> [Directive]
Write out all of the data below, reproducing every line without any change.

> [Entries provided]
=======

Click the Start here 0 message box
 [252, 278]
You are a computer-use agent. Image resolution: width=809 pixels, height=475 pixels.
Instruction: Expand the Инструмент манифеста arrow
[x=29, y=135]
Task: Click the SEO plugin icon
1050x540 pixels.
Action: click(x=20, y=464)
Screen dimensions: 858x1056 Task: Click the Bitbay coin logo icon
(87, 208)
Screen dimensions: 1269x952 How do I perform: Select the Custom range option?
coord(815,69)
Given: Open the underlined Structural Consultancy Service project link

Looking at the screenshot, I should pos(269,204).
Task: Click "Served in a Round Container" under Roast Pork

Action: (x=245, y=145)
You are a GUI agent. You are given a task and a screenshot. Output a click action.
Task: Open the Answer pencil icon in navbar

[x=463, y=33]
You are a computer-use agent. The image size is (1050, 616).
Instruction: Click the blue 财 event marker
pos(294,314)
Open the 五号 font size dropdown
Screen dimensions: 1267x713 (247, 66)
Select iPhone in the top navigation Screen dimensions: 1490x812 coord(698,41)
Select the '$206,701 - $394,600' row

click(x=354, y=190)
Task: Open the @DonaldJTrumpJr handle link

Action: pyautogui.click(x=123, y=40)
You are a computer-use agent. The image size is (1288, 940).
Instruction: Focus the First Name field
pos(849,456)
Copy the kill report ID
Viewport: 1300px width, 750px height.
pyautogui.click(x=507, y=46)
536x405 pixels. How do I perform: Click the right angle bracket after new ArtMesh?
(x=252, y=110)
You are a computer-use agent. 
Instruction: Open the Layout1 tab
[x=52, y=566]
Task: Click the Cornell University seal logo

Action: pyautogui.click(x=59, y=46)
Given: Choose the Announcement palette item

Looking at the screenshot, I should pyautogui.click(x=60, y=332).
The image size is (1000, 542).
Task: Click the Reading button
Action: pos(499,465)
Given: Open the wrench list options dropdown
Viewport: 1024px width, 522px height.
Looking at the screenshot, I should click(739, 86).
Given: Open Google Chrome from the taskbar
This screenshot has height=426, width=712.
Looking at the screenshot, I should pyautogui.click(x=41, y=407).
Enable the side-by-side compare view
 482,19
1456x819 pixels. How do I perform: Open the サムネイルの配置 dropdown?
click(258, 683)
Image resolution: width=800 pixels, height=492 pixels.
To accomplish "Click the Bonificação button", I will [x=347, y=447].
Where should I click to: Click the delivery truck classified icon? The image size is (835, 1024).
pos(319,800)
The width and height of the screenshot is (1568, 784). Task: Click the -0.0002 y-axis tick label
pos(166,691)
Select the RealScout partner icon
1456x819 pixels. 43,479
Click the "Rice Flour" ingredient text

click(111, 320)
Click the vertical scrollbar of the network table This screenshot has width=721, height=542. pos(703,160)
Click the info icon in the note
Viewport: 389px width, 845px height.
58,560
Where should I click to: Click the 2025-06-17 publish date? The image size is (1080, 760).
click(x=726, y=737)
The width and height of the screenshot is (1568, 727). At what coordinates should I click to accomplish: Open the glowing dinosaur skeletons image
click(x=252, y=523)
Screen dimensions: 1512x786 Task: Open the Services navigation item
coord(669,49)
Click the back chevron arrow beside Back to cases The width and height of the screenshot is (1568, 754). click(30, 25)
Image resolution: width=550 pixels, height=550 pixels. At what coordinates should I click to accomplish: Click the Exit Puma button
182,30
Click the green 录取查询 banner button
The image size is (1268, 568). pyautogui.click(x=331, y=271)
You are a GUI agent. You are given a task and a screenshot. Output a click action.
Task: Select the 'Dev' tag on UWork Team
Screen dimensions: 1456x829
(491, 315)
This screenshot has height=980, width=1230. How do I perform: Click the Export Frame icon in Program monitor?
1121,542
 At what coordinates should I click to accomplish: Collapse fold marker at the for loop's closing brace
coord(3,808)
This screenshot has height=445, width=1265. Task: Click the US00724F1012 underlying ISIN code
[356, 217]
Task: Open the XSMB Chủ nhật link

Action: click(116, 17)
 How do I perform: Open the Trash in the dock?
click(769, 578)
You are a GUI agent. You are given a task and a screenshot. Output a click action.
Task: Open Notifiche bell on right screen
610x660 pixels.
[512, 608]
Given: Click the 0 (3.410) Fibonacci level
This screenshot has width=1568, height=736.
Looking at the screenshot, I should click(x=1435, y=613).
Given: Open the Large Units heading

=======

> [Final result]
Click the Start here 0 message box
 [252, 278]
You are a computer-use agent. Image resolution: width=809 pixels, height=475 pixels.
Instruction: Expand the Инструмент манифеста arrow
[x=29, y=135]
Task: Click the SEO plugin icon
1050x540 pixels.
Action: click(x=20, y=464)
Screen dimensions: 858x1056 Task: Click the Bitbay coin logo icon
(87, 208)
Screen dimensions: 1269x952 How do I perform: Select the Custom range option?
coord(815,69)
Given: Open the underlined Structural Consultancy Service project link

Looking at the screenshot, I should pos(269,204).
Task: Click "Served in a Round Container" under Roast Pork

Action: (x=245, y=145)
You are a GUI agent. You are given a task and a screenshot. Output a click action.
Task: Open the Answer pencil icon in navbar

[x=463, y=33]
You are a computer-use agent. The image size is (1050, 616).
Instruction: Click the blue 财 event marker
pos(294,314)
Open the 五号 font size dropdown
Screen dimensions: 1267x713 (247, 66)
Select iPhone in the top navigation Screen dimensions: 1490x812 coord(698,41)
Select the '$206,701 - $394,600' row

click(x=354, y=190)
Task: Open the @DonaldJTrumpJr handle link

Action: pyautogui.click(x=123, y=40)
You are a computer-use agent. The image size is (1288, 940).
Instruction: Focus the First Name field
pos(849,456)
Copy the kill report ID
Viewport: 1300px width, 750px height.
pyautogui.click(x=507, y=46)
536x405 pixels. How do I perform: Click the right angle bracket after new ArtMesh?
(x=252, y=110)
You are a computer-use agent. 
Instruction: Open the Layout1 tab
[x=52, y=566]
Task: Click the Cornell University seal logo

Action: pyautogui.click(x=59, y=46)
Given: Choose the Announcement palette item

Looking at the screenshot, I should pyautogui.click(x=60, y=332).
The image size is (1000, 542).
Task: Click the Reading button
Action: pos(499,465)
Given: Open the wrench list options dropdown
Viewport: 1024px width, 522px height.
Looking at the screenshot, I should click(739, 86).
Given: Open Google Chrome from the taskbar
This screenshot has height=426, width=712.
Looking at the screenshot, I should pyautogui.click(x=41, y=407).
Enable the side-by-side compare view
 482,19
1456x819 pixels. How do I perform: Open the サムネイルの配置 dropdown?
click(258, 683)
Image resolution: width=800 pixels, height=492 pixels.
To accomplish "Click the Bonificação button", I will [x=347, y=447].
Where should I click to: Click the delivery truck classified icon? The image size is (835, 1024).
pos(319,800)
The width and height of the screenshot is (1568, 784). Task: Click the -0.0002 y-axis tick label
pos(166,691)
Select the RealScout partner icon
1456x819 pixels. 43,479
Click the "Rice Flour" ingredient text

click(111, 320)
Click the vertical scrollbar of the network table This screenshot has width=721, height=542. pos(703,160)
Click the info icon in the note
Viewport: 389px width, 845px height.
58,560
Where should I click to: Click the 2025-06-17 publish date? The image size is (1080, 760).
click(x=726, y=737)
The width and height of the screenshot is (1568, 727). At what coordinates should I click to accomplish: Open the glowing dinosaur skeletons image
click(x=252, y=523)
Screen dimensions: 1512x786 Task: Open the Services navigation item
coord(669,49)
Click the back chevron arrow beside Back to cases The width and height of the screenshot is (1568, 754). click(30, 25)
Image resolution: width=550 pixels, height=550 pixels. At what coordinates should I click to accomplish: Click the Exit Puma button
182,30
Click the green 录取查询 banner button
The image size is (1268, 568). pyautogui.click(x=331, y=271)
You are a GUI agent. You are given a task and a screenshot. Output a click action.
Task: Select the 'Dev' tag on UWork Team
Screen dimensions: 1456x829
(491, 315)
This screenshot has height=980, width=1230. How do I perform: Click the Export Frame icon in Program monitor?
1121,542
 At what coordinates should I click to accomplish: Collapse fold marker at the for loop's closing brace
coord(3,808)
This screenshot has height=445, width=1265. Task: Click the US00724F1012 underlying ISIN code
[356, 217]
Task: Open the XSMB Chủ nhật link

Action: click(116, 17)
 How do I perform: Open the Trash in the dock?
click(769, 578)
You are a GUI agent. You are given a task and a screenshot. Output a click action.
Task: Open Notifiche bell on right screen
610x660 pixels.
[512, 608]
Given: Click the 0 (3.410) Fibonacci level
This screenshot has width=1568, height=736.
Looking at the screenshot, I should click(x=1435, y=613).
Given: Open the Large Units heading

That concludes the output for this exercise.